Fairbanks, Eve. “Perspective | Conservatives Say We’ve Abandoned Reason and Civility. The Old South Said That, Too.” The Washington Post, WP Company, 29 Aug. 2019,

The trouble is that Mr. Lincoln is a hypocrite in his questions to Douglas. The President famously kept his true opinions on slavery mostly to himself. Many times he spoke on both sides of the debate, his statements situational, adjusted to illicit an outcome. Even friends did not know his true opinion on slaves. A spoke of sending Freedmen back to Africa, and campaigned not to end slavery but to stop its spread. Examining his deeds make him look like an abolitionist. He might have been the only politician in the country who actually wanted the Civil War. The Emancipation Proclamation does not proscribe anything gradual, it is effective immediately. If Lincoln wanted to end the Civil War on a compromise over slavery, he could have done it dozens of times. It would have been politically expedient to do so after Fredricksburg, second Bull Run, or Cold Harbor. He did not, even though he claimed he would end the war for a compromise with the South. In the words of southern writer Shelby Foote, everything President Lincoln said and did during the war had been “calculated for effect.”

Consider Taney’s holding on Dred Scott in comparison to Lincoln’s calculations, and focus on the outcome. Say what you want about Taney, you cannot accuse him of holding back his opinion. He was strong, forceful and gave the nation the tough love that he no doubt thought they “needed” to hear.

That’s why he lost. His name is whispered among history’s villains, his views tossed onto the dustbin of history. His family and their name will always owe an apology. His extremism now defines him in a negative light.

Moderation is a scourge in politics today. Hilary Clinton’s leaked emails, which the right used to discredit her campaign, used Lincoln as the example to discuss having “public” and “private” positions. Her remarks shed light on responsible governance, how it is necessary to keep certain things private to preserve negotiations. Of course The Chosen One did not understand the nuances in her argument. He barked the words that triggered his minions, who nodded along in fealty.

We hear the word “strong” said over and over in today’s politics. The Chosen One has strong opinions; he fights; you at least know where he stands. Progressives seem jealous sometimes. We want our own extremist, who barks and fights their way across the political field, the squishy moderates lie in pools of maroon around their feet. We want an uncompromising shouter, because civility is for the weak. We should resist that.

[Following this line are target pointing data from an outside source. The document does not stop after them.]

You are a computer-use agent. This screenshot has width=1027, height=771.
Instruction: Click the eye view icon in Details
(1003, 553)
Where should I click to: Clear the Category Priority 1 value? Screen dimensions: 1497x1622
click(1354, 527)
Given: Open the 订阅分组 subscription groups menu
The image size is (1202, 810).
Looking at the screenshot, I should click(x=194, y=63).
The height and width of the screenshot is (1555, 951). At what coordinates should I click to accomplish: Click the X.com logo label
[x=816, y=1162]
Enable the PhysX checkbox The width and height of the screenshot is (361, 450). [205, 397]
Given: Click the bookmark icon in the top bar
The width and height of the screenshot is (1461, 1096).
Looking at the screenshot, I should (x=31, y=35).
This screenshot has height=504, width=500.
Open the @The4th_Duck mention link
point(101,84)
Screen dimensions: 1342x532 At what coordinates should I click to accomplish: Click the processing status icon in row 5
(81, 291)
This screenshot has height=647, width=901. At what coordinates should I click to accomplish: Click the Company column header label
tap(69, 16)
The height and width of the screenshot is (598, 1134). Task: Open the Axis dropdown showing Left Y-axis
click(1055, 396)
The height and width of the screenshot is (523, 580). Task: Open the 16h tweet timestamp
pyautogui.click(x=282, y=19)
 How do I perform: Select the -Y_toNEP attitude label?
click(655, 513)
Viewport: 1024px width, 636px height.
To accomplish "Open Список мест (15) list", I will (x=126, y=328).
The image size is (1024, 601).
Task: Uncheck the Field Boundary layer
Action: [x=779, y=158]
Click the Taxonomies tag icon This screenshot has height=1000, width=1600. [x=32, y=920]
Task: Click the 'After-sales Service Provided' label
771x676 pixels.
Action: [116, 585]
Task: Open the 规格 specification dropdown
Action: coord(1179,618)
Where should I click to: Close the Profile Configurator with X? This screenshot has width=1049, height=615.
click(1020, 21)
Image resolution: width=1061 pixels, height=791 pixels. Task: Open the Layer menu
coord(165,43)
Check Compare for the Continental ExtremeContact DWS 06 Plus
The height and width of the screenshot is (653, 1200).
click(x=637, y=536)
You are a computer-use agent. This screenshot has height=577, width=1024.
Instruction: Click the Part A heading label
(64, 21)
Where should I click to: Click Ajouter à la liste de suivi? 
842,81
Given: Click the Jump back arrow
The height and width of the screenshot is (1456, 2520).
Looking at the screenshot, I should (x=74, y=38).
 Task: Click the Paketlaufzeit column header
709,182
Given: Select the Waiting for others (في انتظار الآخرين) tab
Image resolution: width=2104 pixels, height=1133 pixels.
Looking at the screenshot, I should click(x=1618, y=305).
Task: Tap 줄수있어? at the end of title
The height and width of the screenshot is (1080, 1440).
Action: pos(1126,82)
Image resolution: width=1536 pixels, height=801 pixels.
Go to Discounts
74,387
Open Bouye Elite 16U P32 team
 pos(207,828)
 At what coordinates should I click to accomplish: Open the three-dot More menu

The slave supporting fire-eaters must have greeted Taney’s holding with delight. White people who thought themselves of a higher race must have smiled wide when they heard the result, and likely squealed with glee at the words themselves.

The victory was short lived. Wonder if they read Taney’s decision on plantations when the sound of General Sherman’s approaching divisions kept getting louder. Perhaps they then longed for moderation, and would counsel against the short term sugar rush that goes from dropping the hot take.

Yes, its harder and slower to be a moderate. Incremental change is difficult and takes decades. It’s also stronger. The Civil War had to happen, but do you get 100 years Jim Crow if you reach a political compromise to end slavery? We’ll never know. It seems like MLK’s hard-won reforms through nonviolent, moderate means were far more lasting that what was won in the Civil War.